## Task to carry out
Render the records as a Markdown table with columns No. and Text, one row per line with blank lines omitted, starting at the line that contains "Image resolution: width=1568 pixels, height=698" and ending at the line that contains "Open the on-screen".

## Exercise data
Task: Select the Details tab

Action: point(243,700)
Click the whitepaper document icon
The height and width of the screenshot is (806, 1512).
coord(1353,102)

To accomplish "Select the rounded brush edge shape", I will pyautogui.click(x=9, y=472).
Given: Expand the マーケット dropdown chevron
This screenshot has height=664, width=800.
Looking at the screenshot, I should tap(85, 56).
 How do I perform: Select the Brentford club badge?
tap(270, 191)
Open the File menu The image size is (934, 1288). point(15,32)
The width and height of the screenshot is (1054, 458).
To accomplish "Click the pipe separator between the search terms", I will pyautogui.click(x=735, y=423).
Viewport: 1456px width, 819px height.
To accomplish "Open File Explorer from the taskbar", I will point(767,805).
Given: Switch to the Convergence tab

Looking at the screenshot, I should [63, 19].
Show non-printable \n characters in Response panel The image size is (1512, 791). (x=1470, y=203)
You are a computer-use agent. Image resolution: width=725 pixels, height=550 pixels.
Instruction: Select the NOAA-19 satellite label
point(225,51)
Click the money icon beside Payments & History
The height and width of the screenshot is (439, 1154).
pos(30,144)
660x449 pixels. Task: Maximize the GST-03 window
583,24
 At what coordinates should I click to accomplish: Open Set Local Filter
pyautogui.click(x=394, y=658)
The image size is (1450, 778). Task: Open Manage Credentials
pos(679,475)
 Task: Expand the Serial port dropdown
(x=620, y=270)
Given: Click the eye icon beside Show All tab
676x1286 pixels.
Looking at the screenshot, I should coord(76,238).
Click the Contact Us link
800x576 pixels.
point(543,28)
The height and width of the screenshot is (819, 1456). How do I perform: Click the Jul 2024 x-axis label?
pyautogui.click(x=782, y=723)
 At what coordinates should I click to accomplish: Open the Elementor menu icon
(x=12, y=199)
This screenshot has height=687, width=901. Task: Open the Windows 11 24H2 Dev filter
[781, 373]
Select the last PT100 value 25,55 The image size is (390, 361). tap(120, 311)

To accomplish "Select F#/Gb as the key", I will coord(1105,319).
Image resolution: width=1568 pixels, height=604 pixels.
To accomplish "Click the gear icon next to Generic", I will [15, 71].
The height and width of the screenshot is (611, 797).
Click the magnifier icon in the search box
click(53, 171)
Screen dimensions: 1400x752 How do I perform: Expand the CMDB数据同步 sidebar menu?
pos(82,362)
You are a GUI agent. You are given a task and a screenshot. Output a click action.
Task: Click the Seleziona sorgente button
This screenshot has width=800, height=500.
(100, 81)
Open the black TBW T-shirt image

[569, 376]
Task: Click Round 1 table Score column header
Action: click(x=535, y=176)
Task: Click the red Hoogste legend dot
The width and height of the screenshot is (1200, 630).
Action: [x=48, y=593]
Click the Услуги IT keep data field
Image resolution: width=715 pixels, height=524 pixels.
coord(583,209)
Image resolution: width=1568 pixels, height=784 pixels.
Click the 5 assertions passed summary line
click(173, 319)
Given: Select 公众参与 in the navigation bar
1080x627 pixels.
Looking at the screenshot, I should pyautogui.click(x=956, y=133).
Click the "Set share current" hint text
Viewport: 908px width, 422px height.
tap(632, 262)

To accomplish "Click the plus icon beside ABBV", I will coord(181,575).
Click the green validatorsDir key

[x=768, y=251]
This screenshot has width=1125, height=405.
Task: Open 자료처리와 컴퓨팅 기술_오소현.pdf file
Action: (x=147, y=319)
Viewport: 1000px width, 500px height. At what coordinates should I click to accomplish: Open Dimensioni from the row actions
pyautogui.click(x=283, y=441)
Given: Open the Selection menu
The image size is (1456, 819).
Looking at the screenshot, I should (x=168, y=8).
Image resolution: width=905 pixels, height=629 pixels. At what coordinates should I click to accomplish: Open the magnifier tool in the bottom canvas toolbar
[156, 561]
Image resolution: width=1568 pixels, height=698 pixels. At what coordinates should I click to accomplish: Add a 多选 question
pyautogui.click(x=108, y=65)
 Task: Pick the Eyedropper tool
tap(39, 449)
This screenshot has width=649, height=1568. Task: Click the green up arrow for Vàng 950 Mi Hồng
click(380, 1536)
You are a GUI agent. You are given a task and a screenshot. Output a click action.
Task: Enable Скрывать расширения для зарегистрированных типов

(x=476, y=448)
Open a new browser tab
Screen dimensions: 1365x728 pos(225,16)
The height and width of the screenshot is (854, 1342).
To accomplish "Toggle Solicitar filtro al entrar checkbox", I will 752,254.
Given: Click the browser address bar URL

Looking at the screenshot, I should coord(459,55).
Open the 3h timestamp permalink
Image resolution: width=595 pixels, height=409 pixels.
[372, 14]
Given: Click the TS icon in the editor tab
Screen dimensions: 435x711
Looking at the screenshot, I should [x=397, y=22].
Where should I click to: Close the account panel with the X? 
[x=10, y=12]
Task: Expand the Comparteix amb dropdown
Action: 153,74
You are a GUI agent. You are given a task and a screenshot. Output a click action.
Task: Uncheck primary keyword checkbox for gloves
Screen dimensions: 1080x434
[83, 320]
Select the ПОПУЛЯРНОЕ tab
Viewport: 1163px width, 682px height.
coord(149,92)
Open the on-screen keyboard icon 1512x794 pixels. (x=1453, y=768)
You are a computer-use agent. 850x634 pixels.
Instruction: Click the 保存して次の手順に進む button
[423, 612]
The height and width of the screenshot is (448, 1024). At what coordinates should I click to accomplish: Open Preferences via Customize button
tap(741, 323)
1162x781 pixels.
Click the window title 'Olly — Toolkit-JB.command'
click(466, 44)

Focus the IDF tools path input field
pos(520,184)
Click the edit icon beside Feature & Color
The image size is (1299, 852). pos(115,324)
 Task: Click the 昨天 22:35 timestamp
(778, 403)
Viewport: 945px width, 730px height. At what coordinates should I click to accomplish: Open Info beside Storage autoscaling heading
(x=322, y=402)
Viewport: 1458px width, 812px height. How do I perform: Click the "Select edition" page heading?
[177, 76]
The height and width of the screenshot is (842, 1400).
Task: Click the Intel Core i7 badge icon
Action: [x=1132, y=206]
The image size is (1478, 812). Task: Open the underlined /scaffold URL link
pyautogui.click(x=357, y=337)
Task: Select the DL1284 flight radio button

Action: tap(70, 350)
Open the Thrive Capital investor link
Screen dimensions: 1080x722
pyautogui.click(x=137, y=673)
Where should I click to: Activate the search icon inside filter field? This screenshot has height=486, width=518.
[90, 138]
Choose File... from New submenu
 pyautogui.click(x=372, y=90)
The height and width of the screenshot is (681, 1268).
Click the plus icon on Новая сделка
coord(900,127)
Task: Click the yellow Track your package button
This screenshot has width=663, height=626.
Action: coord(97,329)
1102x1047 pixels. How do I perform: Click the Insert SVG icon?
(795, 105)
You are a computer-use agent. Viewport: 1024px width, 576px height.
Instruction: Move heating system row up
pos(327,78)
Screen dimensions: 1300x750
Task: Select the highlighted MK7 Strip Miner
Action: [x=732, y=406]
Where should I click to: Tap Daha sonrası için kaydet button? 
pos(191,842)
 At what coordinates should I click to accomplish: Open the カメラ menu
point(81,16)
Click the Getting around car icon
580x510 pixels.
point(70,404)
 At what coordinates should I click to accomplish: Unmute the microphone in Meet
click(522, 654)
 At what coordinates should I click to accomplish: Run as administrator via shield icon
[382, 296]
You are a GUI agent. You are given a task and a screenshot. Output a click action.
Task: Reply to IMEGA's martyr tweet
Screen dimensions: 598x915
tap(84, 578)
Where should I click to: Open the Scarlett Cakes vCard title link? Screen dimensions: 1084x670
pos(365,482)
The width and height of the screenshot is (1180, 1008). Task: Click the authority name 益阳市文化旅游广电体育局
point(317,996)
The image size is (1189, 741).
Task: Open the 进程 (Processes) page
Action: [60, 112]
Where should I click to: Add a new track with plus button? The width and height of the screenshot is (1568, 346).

## Finished answer
| No. | Text |
|---|---|
| 1 | Image resolution: width=1568 pixels, height=698 pixels. At what coordinates should I click to accomplish: Add a 多选 question |
| 2 | pyautogui.click(x=108, y=65) |
| 3 |  Task: Pick the Eyedropper tool |
| 4 | tap(39, 449) |
| 5 | This screenshot has width=649, height=1568. Task: Click the green up arrow for Vàng 950 Mi Hồng |
| 6 | click(380, 1536) |
| 7 | You are a GUI agent. You are given a task and a screenshot. Output a click action. |
| 8 | Task: Enable Скрывать расширения для зарегистрированных типов |
| 9 | (x=476, y=448) |
| 10 | Open a new browser tab |
| 11 | Screen dimensions: 1365x728 pos(225,16) |
| 12 | The height and width of the screenshot is (854, 1342). |
| 13 | To accomplish "Toggle Solicitar filtro al entrar checkbox", I will 752,254. |
| 14 | Given: Click the browser address bar URL |
| 15 | Looking at the screenshot, I should coord(459,55). |
| 16 | Open the 3h timestamp permalink |
| 17 | Image resolution: width=595 pixels, height=409 pixels. |
| 18 | [372, 14] |
| 19 | Given: Click the TS icon in the editor tab |
| 20 | Screen dimensions: 435x711 |
| 21 | Looking at the screenshot, I should [x=397, y=22]. |
| 22 | Where should I click to: Close the account panel with the X?  |
| 23 | [x=10, y=12] |
| 24 | Task: Expand the Comparteix amb dropdown |
| 25 | Action: 153,74 |
| 26 | You are a GUI agent. You are given a task and a screenshot. Output a click action. |
| 27 | Task: Uncheck primary keyword checkbox for gloves |
| 28 | Screen dimensions: 1080x434 |
| 29 | [83, 320] |
| 30 | Select the ПОПУЛЯРНОЕ tab |
| 31 | Viewport: 1163px width, 682px height. |
| 32 | coord(149,92) |
| 33 | Open the on-screen keyboard icon 1512x794 pixels. (x=1453, y=768) |